ユリウスを正面に、クラウスを左側に見る形だ。
「まだこちらについたばかりで準備が整えられておらず、お茶もお出しできませぬが、ご容赦ください」
「いえ、ユリウス殿。お気になさらず。
なんなら、僕のメイドを呼びましょうか?
ルーシェはなかなかコーヒーをいれるのがうまいんです」
「おお、それはいいのぅ」
エドゥアルドの提案にクラウスがうなずく。
彼は以前、ルーシェの献身的な介抱を受けたこともあるから、すっかりメイドとしての彼女のもてなしを気に入っているのだろう。
「実は、ゴルトシュタットに入る手前で父上とは合流いたしまして。
馬車の中で、なにが起こったのかのかはご説明をいただき、すでに存じ上げております」
ベルを鳴らして使用人を呼び、ルーシェにコーヒーを準備して来てもらうように、というエドゥアルドからの指示を伝えると、ユリウスはさっそく本題に入った。
急ぎの長旅で疲れているのに違いなかったが、のんびりしていられる時間はないのだ。
「皇帝陛下の[事故]が、もしかすると本当に偶発的なものであった可能性があること。
そして、そのために双方が出し抜かれたと考え疑心暗鬼に陥り、盟約を結んでいたはずのベネディクト殿とフランツ殿が不和に陥っていたということ。
対立は表面化し、ベネディクト殿が強引な手法で、陛下の発言を捏造してまで、皇帝選挙の実施を決定すうのに至ったということ……」
「ほんに、ベネディクト殿はなにを考えておられるのやら」
ユリウスの説明にうなずいたクラウスは渋面を作り、困惑と呆れの入り混じった声を漏らした。
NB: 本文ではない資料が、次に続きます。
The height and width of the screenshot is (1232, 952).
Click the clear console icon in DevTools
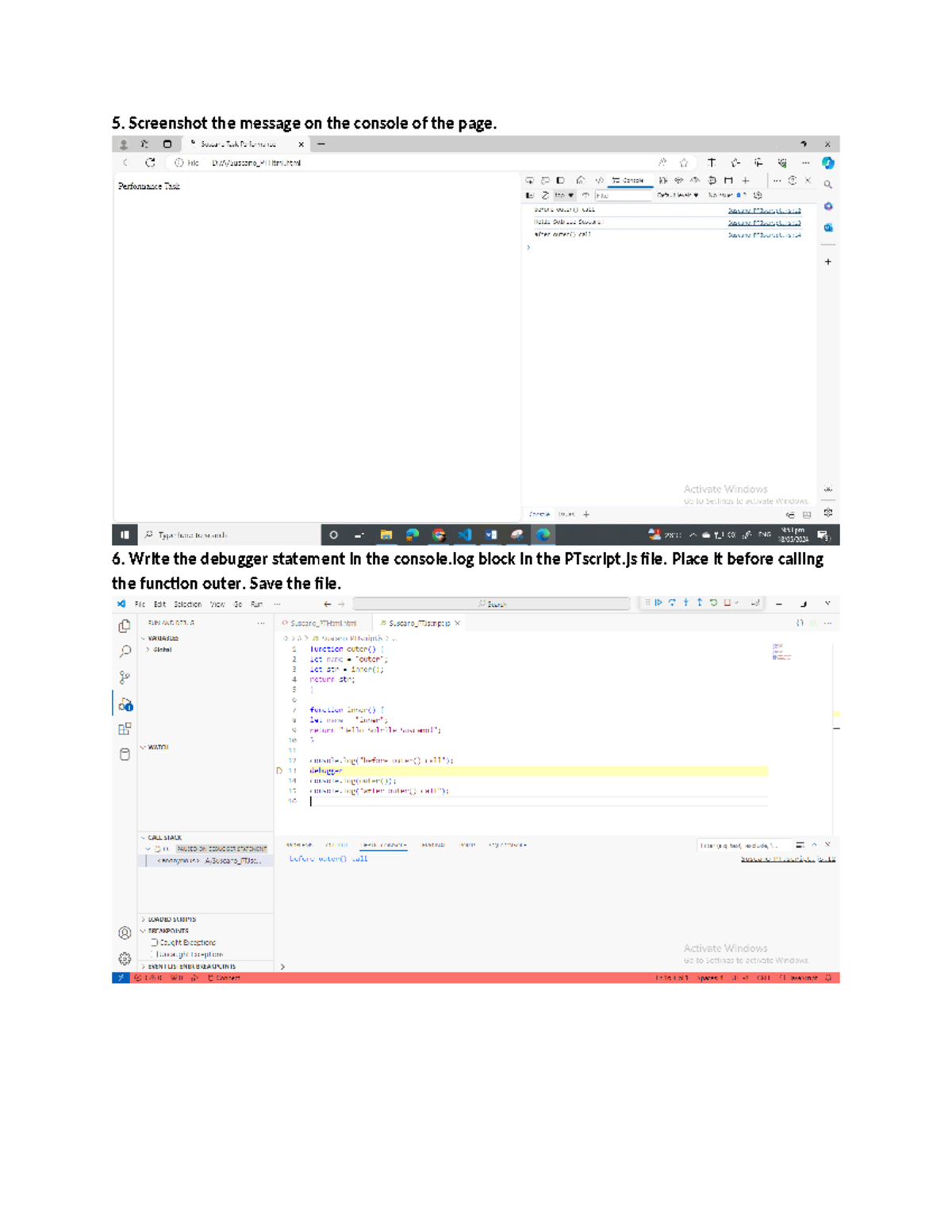546,194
「このような強引な手法で、しかも、ユリウスだけではなくエドゥアルド殿まで疎外するようなやり方をするとはのぅ。
いくら皇帝という地位が欲しいからといって、あまりにも強引過ぎるというものじゃ。
もし、疎外された我らが結託して、フランツ殿に加勢することに決めたとしたら。
投票の結果なんぞ、大きく変わってしまうぞぃ。
ベネディクト殿とて、我がオストヴィーゼ公国とノルトハーフェン公国が盟友関係にあることは、知っておったはずじゃが」
「なにか、僕たちを切り崩し、味方につけることのできる計画がおありなのかもしれません。
あるいは、こちらのことを甘く見た、慢心でしょうか」
エドゥアルドは自身が口にした可能性を両方ともありそうだと思っていた。
ベネディクトはエドゥアルドとユリウスをないがしろにしても、その後の条件次第で味方につけることができるだろうと考えているかもしれないし、若輩者になにができるモノかと侮っている可能性もある。
「にしても、のぅ……。
イマイチ、策としては粗が目立つわい」
クラウスは「自分ならこんなことはしない」と言いたそうな口調で天井を見上げる。
部屋の扉が丁寧にノックされたのは、その時だった。
「あの、エドゥアルドさま。
コーヒーをお持ちいたしましたが、ご用意をさせていただいてもよろしいでしょうか? 」
どうやらルーシェが支度を整え、やって来た様子だった。